▶ Data shown:

· · · · · · ·

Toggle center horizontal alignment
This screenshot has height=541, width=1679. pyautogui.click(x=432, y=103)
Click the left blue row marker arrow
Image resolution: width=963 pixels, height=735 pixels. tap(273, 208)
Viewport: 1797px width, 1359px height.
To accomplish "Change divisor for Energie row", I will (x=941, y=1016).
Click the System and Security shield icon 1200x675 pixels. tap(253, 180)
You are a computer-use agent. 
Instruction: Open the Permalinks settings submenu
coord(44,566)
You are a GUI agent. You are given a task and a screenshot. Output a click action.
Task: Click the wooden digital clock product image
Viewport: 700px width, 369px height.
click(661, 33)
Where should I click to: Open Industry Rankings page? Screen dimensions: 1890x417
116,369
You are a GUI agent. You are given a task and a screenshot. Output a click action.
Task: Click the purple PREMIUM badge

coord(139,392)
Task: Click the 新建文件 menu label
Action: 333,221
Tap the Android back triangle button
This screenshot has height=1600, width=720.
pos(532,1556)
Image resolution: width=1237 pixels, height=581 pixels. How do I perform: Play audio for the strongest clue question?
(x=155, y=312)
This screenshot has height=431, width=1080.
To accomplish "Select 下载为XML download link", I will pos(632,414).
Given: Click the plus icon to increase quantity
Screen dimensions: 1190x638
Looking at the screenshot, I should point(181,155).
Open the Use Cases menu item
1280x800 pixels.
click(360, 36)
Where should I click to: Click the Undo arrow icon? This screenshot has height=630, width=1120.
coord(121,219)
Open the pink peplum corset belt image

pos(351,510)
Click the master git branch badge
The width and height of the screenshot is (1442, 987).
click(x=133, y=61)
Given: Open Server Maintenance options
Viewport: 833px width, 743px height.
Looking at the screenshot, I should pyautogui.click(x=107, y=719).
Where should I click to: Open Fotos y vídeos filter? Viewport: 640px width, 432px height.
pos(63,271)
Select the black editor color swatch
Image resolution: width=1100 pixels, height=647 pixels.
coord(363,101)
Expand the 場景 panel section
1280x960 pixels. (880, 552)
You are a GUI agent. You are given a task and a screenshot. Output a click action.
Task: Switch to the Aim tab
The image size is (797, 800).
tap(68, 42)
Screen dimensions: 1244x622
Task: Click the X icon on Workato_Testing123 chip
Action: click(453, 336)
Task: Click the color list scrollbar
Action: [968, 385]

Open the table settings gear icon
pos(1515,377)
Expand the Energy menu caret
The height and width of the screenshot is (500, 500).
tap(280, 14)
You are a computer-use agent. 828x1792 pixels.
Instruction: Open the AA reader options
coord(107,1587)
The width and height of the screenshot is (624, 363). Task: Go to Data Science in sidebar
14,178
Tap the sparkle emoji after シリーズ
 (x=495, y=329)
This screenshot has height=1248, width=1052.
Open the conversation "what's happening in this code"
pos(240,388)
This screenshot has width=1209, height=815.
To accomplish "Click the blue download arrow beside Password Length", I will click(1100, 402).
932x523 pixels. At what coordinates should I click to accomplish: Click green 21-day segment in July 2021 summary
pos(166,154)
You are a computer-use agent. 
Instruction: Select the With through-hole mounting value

· · · · · · ·

▶ Description of the task:
Print each entry above exactly as given.

▶ Task output:
Toggle center horizontal alignment
This screenshot has height=541, width=1679. pyautogui.click(x=432, y=103)
Click the left blue row marker arrow
Image resolution: width=963 pixels, height=735 pixels. tap(273, 208)
Viewport: 1797px width, 1359px height.
To accomplish "Change divisor for Energie row", I will (x=941, y=1016).
Click the System and Security shield icon 1200x675 pixels. tap(253, 180)
You are a computer-use agent. 
Instruction: Open the Permalinks settings submenu
coord(44,566)
You are a GUI agent. You are given a task and a screenshot. Output a click action.
Task: Click the wooden digital clock product image
Viewport: 700px width, 369px height.
click(661, 33)
Where should I click to: Open Industry Rankings page? Screen dimensions: 1890x417
116,369
You are a GUI agent. You are given a task and a screenshot. Output a click action.
Task: Click the purple PREMIUM badge

coord(139,392)
Task: Click the 新建文件 menu label
Action: 333,221
Tap the Android back triangle button
This screenshot has height=1600, width=720.
pos(532,1556)
Image resolution: width=1237 pixels, height=581 pixels. How do I perform: Play audio for the strongest clue question?
(x=155, y=312)
This screenshot has height=431, width=1080.
To accomplish "Select 下载为XML download link", I will pos(632,414).
Given: Click the plus icon to increase quantity
Screen dimensions: 1190x638
Looking at the screenshot, I should point(181,155).
Open the Use Cases menu item
1280x800 pixels.
click(360, 36)
Where should I click to: Click the Undo arrow icon? This screenshot has height=630, width=1120.
coord(121,219)
Open the pink peplum corset belt image

pos(351,510)
Click the master git branch badge
The width and height of the screenshot is (1442, 987).
click(x=133, y=61)
Given: Open Server Maintenance options
Viewport: 833px width, 743px height.
Looking at the screenshot, I should pyautogui.click(x=107, y=719).
Where should I click to: Open Fotos y vídeos filter? Viewport: 640px width, 432px height.
pos(63,271)
Select the black editor color swatch
Image resolution: width=1100 pixels, height=647 pixels.
coord(363,101)
Expand the 場景 panel section
1280x960 pixels. (880, 552)
You are a GUI agent. You are given a task and a screenshot. Output a click action.
Task: Switch to the Aim tab
The image size is (797, 800).
tap(68, 42)
Screen dimensions: 1244x622
Task: Click the X icon on Workato_Testing123 chip
Action: click(453, 336)
Task: Click the color list scrollbar
Action: [968, 385]

Open the table settings gear icon
pos(1515,377)
Expand the Energy menu caret
The height and width of the screenshot is (500, 500).
tap(280, 14)
You are a computer-use agent. 828x1792 pixels.
Instruction: Open the AA reader options
coord(107,1587)
The width and height of the screenshot is (624, 363). Task: Go to Data Science in sidebar
14,178
Tap the sparkle emoji after シリーズ
 (x=495, y=329)
This screenshot has height=1248, width=1052.
Open the conversation "what's happening in this code"
pos(240,388)
This screenshot has width=1209, height=815.
To accomplish "Click the blue download arrow beside Password Length", I will click(1100, 402).
932x523 pixels. At what coordinates should I click to accomplish: Click green 21-day segment in July 2021 summary
pos(166,154)
You are a computer-use agent. 
Instruction: Select the With through-hole mounting value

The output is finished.